De onderzoekers concluderen op deze wijze dat hoge-inkomenslanden verantwoordelijk zijn voor 74% van de wereldwijde overshoot van grondstoffengebruik, waarbij de VS 28% voor haar rekening neemt, de EU plus het Verenigd Koninkrijk 25% en China 15%. De midden- en lage middeninkomenslanden samen zijn verantwoordelijk voor 8%. In hoge-inkomenslanden wordt deze overshoot daarbij primair verklaard door het gebruik van abiotische materialen (metalen, mineralen en fossiele brandstoffen); in lage- en middeninkomenslanden in hoofdzaak door het gebruik van biotische materialen (biomassa). Het Nederlandse aandeel aan de wereldwijde overshoot van grondstoffengebruik is volgens de onderzoekers 1% geweest, waarmee het gemiddeld in de onderzochte periode per hoofd van de bevolking wereldwijd de zesde grootste «overshooter» was.2

Appreciatie

Zoals aangegeven in antwoord op vragen van uw Kamer in de context van de Dag van het Natuurlijk Kapitaal (Aanhangsel Handelingen II 2021/22, nr. 2424, en verder ook Kamerstuk 26 407, nr. 130), erkent het kabinet het gegeven dat de voetafdruk horende bij ons leefpatroon veel te groot is voor duurzaam behoud en herstel van biodiversiteit, een goede leefomgeving en de draagkracht van onze planeet. Onze samenleving staat voor de opgave om die voetafdruk substantieel terug te dringen. Volgens de onderzoekers zal dit voor wat betreft grondstoffen en materialen wereldwijd gemiddeld met ten minste 70% moeten gebeuren, om terug te keren binnen de mondiale grens aan duurzaam gebruik hiervan (een grens die sinds 1997 wordt overschreden).3 Ook voor vermindering van de afhankelijkheid van, alsook de verbetering van toegang tot, primaire kritieke grondstoffen is dit van belang. Daar is onder meer het Rijksbrede Programma Circulaire Economie op gericht en zal ook in de door het kabinet aangekondigde Grondstoffennotitie aandacht aan worden gegeven.

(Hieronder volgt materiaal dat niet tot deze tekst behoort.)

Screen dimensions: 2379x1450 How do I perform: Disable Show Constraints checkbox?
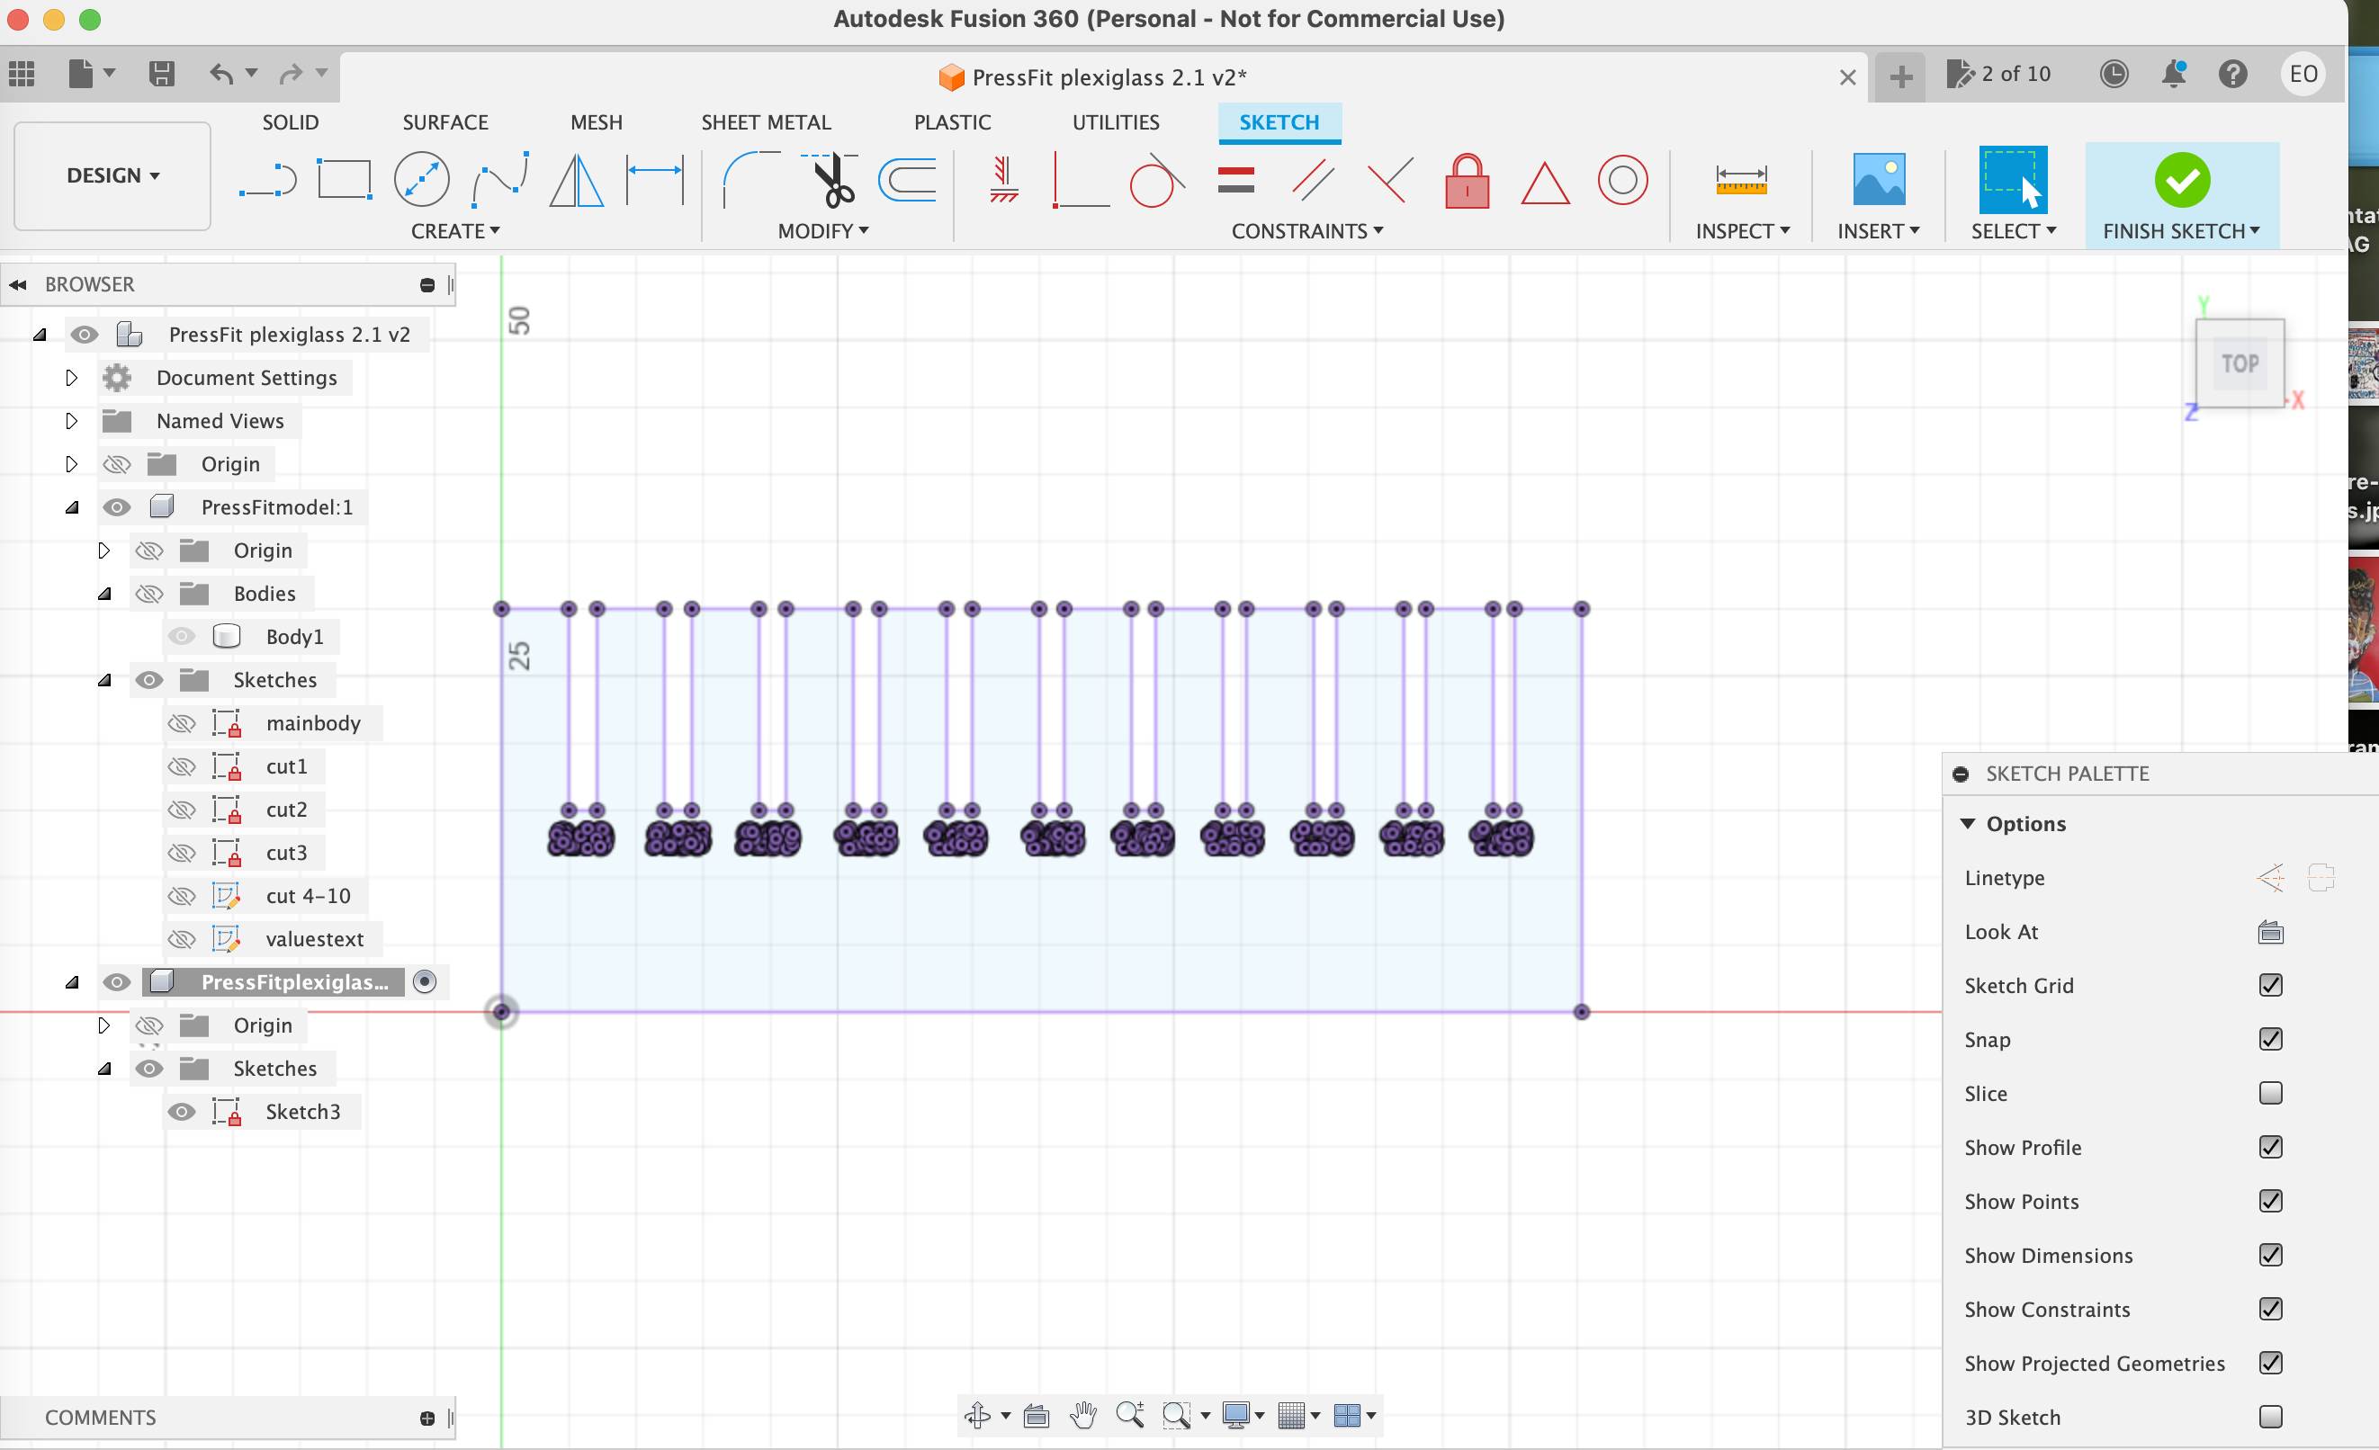[2270, 1307]
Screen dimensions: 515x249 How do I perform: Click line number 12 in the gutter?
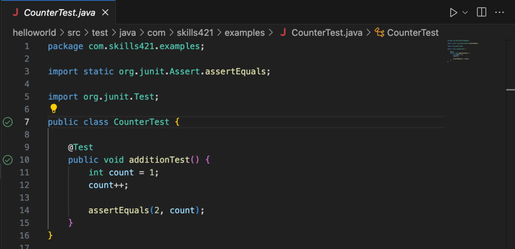(24, 185)
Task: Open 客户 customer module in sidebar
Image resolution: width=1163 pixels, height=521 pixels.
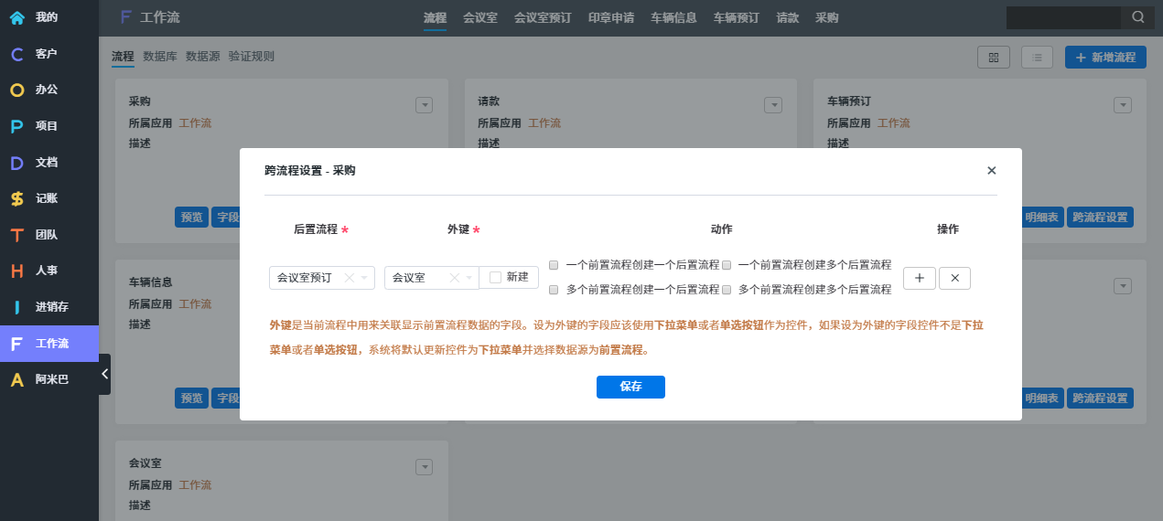Action: [46, 54]
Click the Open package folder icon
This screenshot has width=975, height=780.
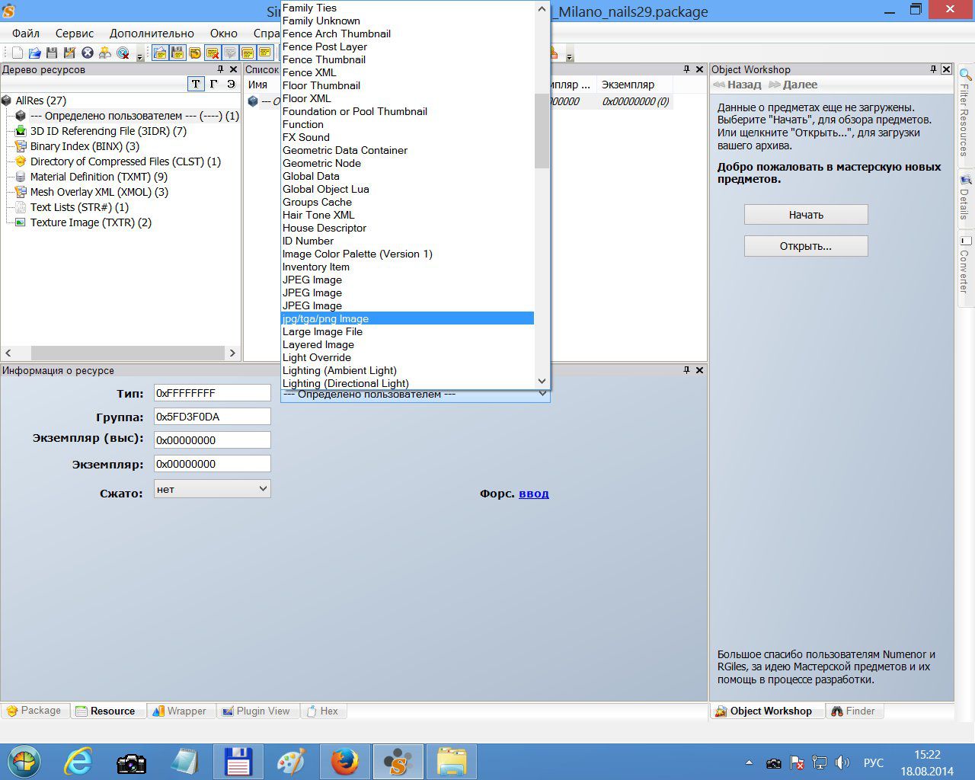coord(34,53)
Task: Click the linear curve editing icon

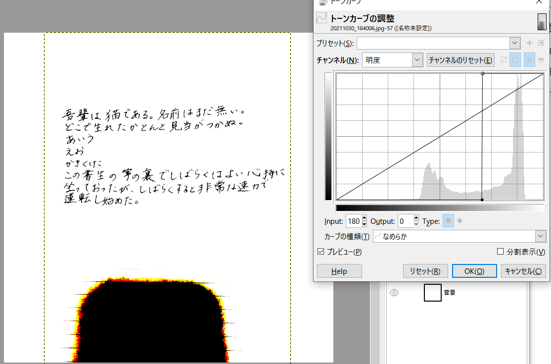Action: coord(504,59)

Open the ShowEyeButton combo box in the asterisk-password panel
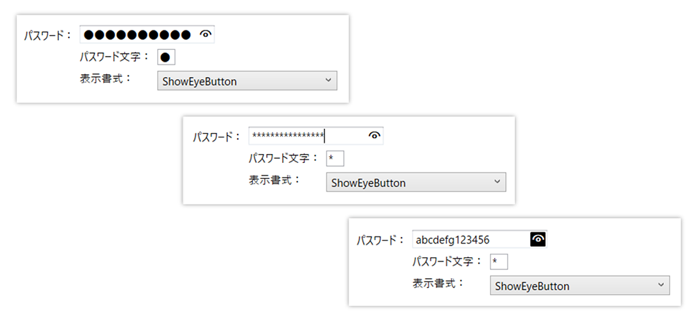point(416,182)
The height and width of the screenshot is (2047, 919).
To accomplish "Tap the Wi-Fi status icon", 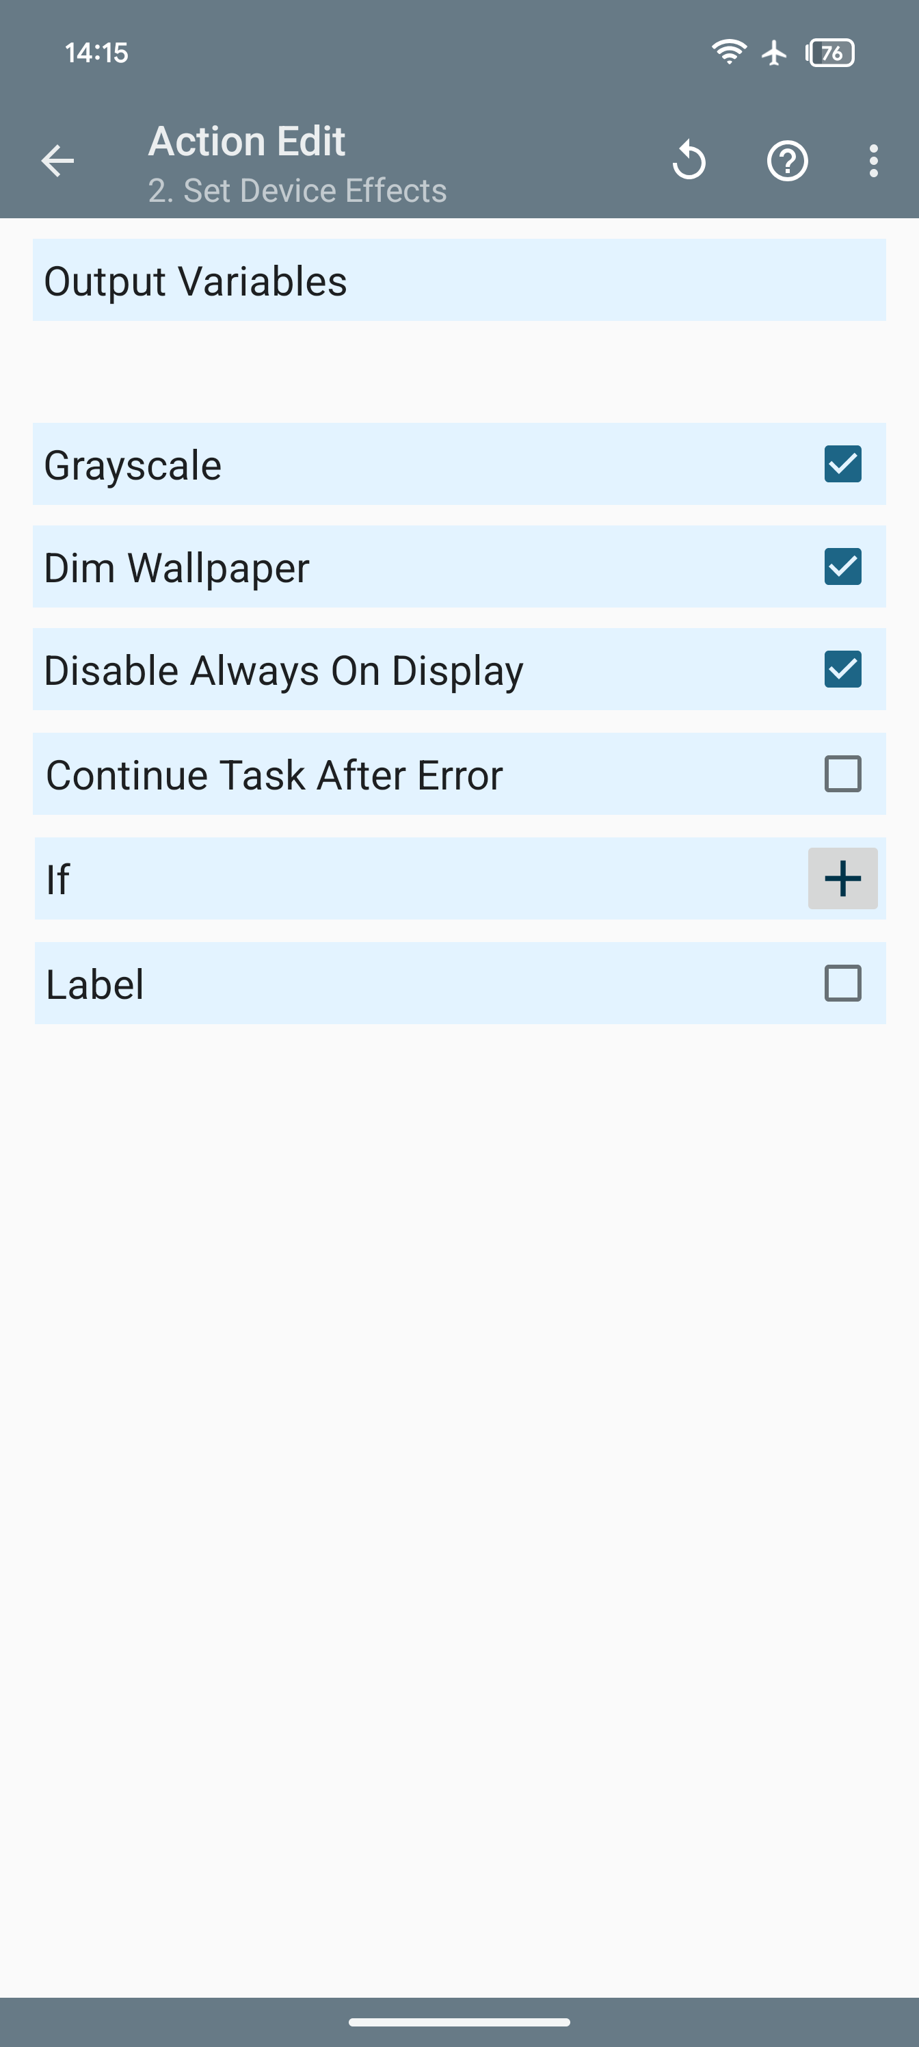I will click(728, 52).
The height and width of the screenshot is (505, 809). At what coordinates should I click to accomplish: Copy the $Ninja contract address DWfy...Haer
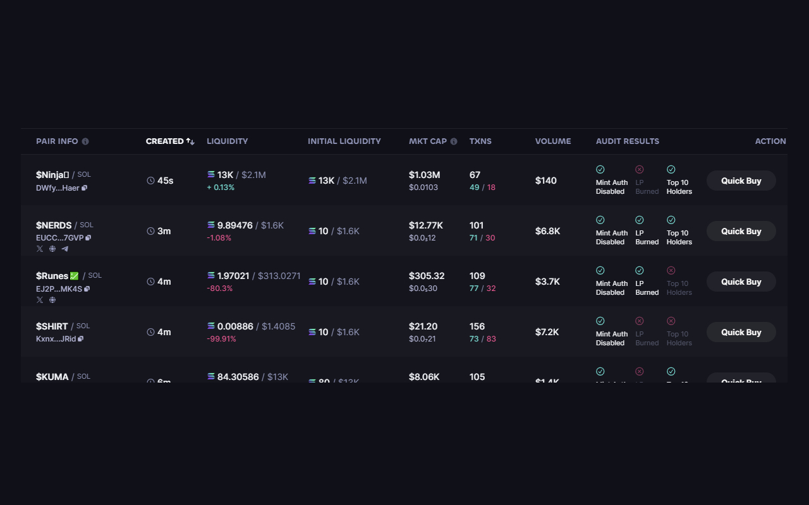(85, 187)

Het beeld dat uit deze studie naar voren komt, stemt daarbij overeen met het beeld uit andere studies. Het Global Assessment van het Intergovernmental Science-Policy Platform on Biodiversity and Ecosystem Services (IPBES) uit 2019 bevestigde dat het wereldwijd grondstoffengebruik sinds 1980 bijna is verdubbeld. Ten aanzien van Nederland stelde het meest recente Europe Sustainable Development Report eveneens dat Nederland de grootste «spillover» kent binnen Europa4, en ook het Planbureau voor de Leefomgeving (PBL) heeft de omvang van verschillende Nederlandse voetafdrukken in kaart gebracht.5 De Integrale Circulaire-Economie Rapportage (ICER) 2021 laat onder meer zien dat in Nederland grondstoffen weliswaar steeds efficiënter worden gebruikt, maar dat de absolute hoeveelheid gebruikte grondstoffen nauwelijks daalt.6

Het kabinet ziet deze studie en de door de wetenschappers uitgewerkte methode als een waardevolle aanvulling op de inspanningen om beter begrip te krijgen van, en grip te krijgen op, de mondiale ecologische voetafdruk. De studie uit The Lancet is daarbij beperkt in die zin dat enkel naar de, weliswaar belangrijke, materialenvoetafdruk is gekeken. Het PBL stelt echter dat voor beleid gericht op het verminderen van de ecologische voetafdruk het beter is om te kijken naar een set van indicatoren cq. voetafdrukken, gekoppeld aan de verschillende transities – voor voedsel, energie en materialen.7

Bij gebrek aan overeenstemming over de beste methode om deze indicatoren en de samenhang daartussen te meten, kon tot op heden nog geen eenduidige uitleg aan deze geaggregeerde voetafdruk (of ook: «voetafdrukkenfamilie») worden gegeven. In 2020 is om die reden een meerjarig onderzoeksprogramma geïnitieerd dat Wageningen University & Research (WUR) uitvoert in nauwe afstemming met het PBL (Kamerstuk 26 407, nr. 136). Het doel hiervan is om op basis van een geïntegreerde en internationaal gedeelde methodiek deze set van voetafdrukken te meten en te komen tot de identificatie van handelingsopties gericht op het verlagen ervan.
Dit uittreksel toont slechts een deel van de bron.